Dear Mom and Dad,
35 plus years ago you decided to start a family. You were married for nine years before you took the plunge into parenthood. I remember you saying to me, "we decided our marriage was great and it seemed only fitting to bring kids into such a strong partnership."
I do not know where to begin with my admiration and gratitude. The family I was raised in was adventurous, optimistic and forgiving of mistakes. Your parenting style was never withdrawn and rarely, if ever even in a teenager's eyes, overbearing. Our house was the place my friends wanted to hangout. They felt welcome at ages eight and eighteen. How many late nights you must have endured while we were in the basement being (mostly) responsible adolescents.

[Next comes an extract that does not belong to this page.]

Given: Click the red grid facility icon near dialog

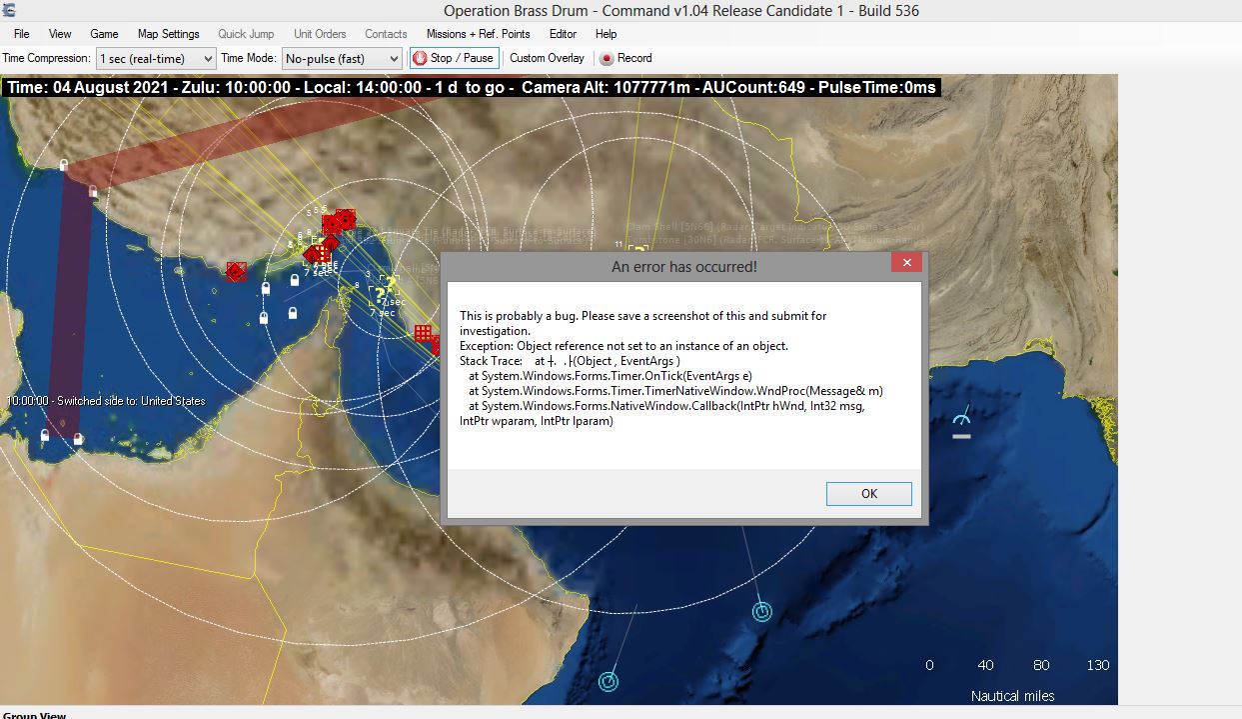Looking at the screenshot, I should pos(424,333).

Middle school for me, like so many, brought its challenges. I walked away from a group of friends that seemed to be heading astray and you were my anchor as I made my way to chartering a new path. Two years later I found high school theater. You were not only encouraging but supportive by making it easy to get to-and-from school at early and late hours, as rehearsals required. When the shows came to a close, it was your photos the cast wanted to see because they best captured the production.
When I moved away to college, you transformed my dorm room into the envy of all. The concrete walls became a place to call home and for people to congregate. A task requiring vision and effort. When I graduated college and was financially stable enough to move out on my own, you were there again. Helping me understand how to make my first independent place my own.
In 2010, I dropped the bombshell I planned to move to Kuala Lumpur. You responded by coming to visit and learning about the faraway place I called home. When that adventure ended unexpectedly, you welcomed me back into your home without pretense. No pressure. Just support. This was perhaps the hardest part of my adult life. Unemployed and rebuilding who I was. How well I emotionally navigated that period of time, I cannot say. But without it, I would assuredly not be the person I am today. Thank you for providing me the space to reimagine who I am.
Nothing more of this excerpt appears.